Times reporter Kevin Sack tells us, “Some workers said that unlike other contributors to the country’s healthcare problems–the doctors who overprescribe, the hospitals that fail to control infection, the consumers who do not take care of themselves–insurance companies are faceless, impersonal and distant.” Sack and the NYT to the rescue! Let’s put a face on these victims.
Humana’s employees want the politicians to know that, in the words of Aerion V. Miles, a customer service team leader, “We are human beings, too.”
This is seriously absurd. Health insurance company employees are clearly not the villains; it’s the private insurance system (and if you had to put a human face on it, the CEOs). What is happening is their jobs are being threatened by the possibility of lower insurance company profits, which the Times has managed to turn into a piece on how these employees do things like volunteer at a local hospice, so jeez, why are they under such heavy assault? The New York Times is not that stupid–but it apparently does think its readers are stupid enough to fall for pure insurance industry PR.



The employees–the cube-rats, the boiler-roomers, the functionaries–of the Health Insurance Parasite companies seem to believe their jobs are sacrosanct.
Whaddayawanna bet they’re not unionized?
I wish they’d get in touch with the members of the UAW, whom their employers are enthusiastically putting out of work.

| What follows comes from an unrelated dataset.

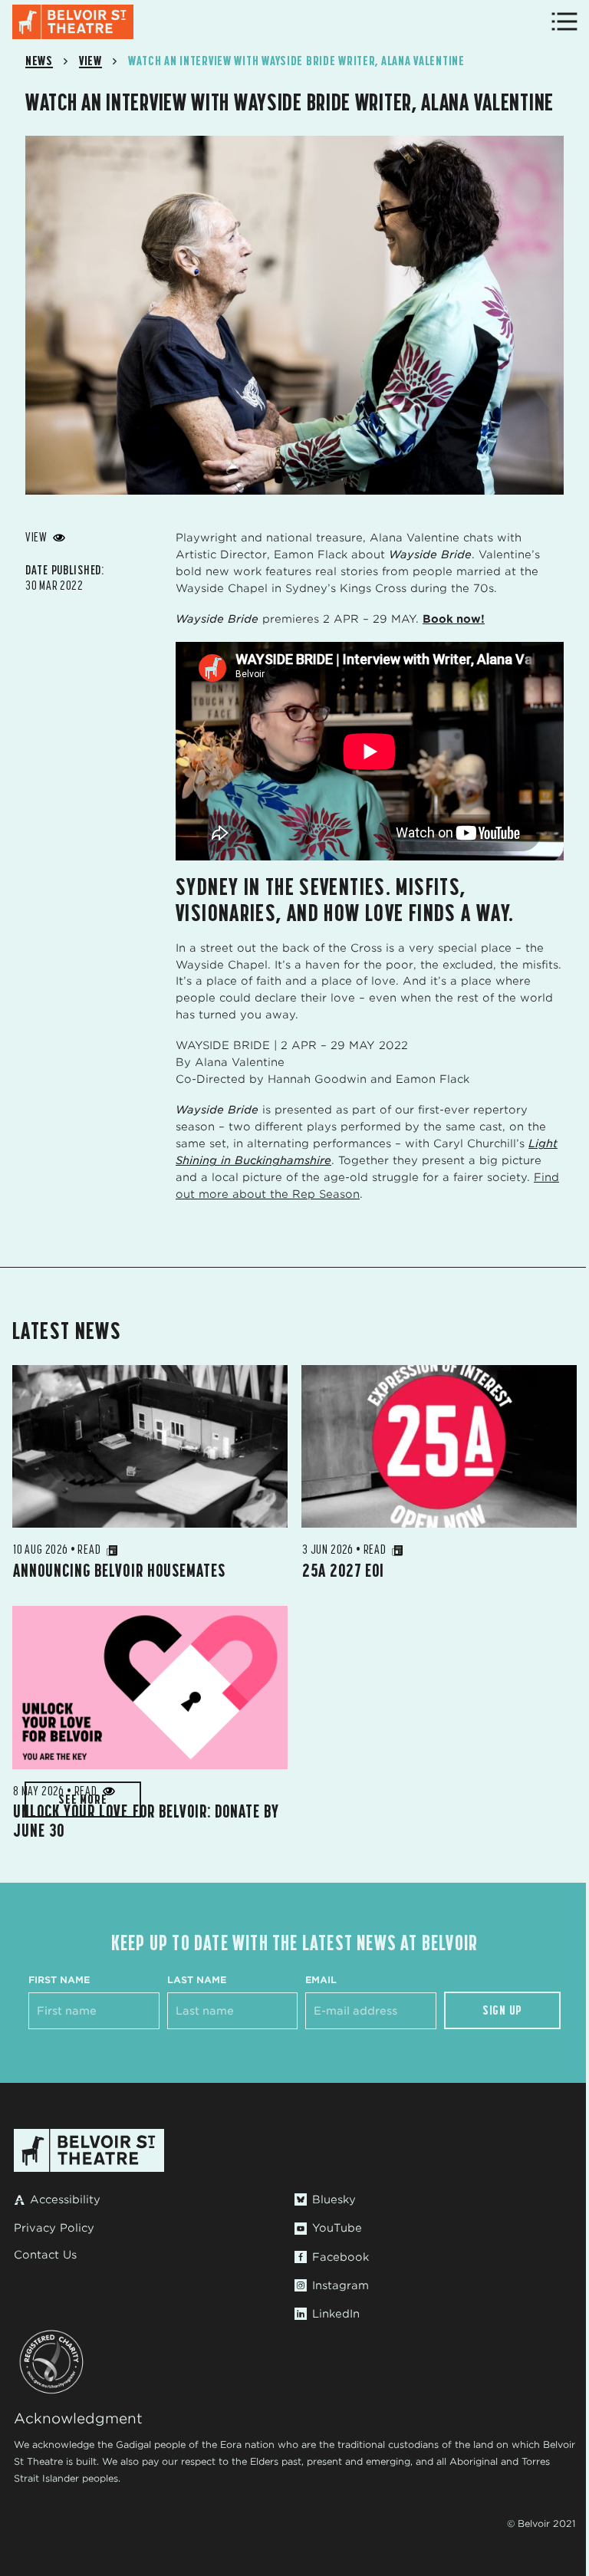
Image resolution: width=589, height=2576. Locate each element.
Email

Did I miss something? *What* lower insurance cartel profits? Isn’t Obamacare going to jack up those obscene numbers by forcing us to buy the shit these jackals serve up?
Ideally, every person in the health insurance industry would be out of work, because there would be no health insurance industry. I’m sure many of these persons aren’t bastards, and provision needs to be made to help them transition to another job.
But the bottom line is there can be no bottom line when it comes to the health of human beings – these insurance workers included. Profit has no place here, does it?
Pissing in the wind, I know. But so was opposing slavery once upon a time.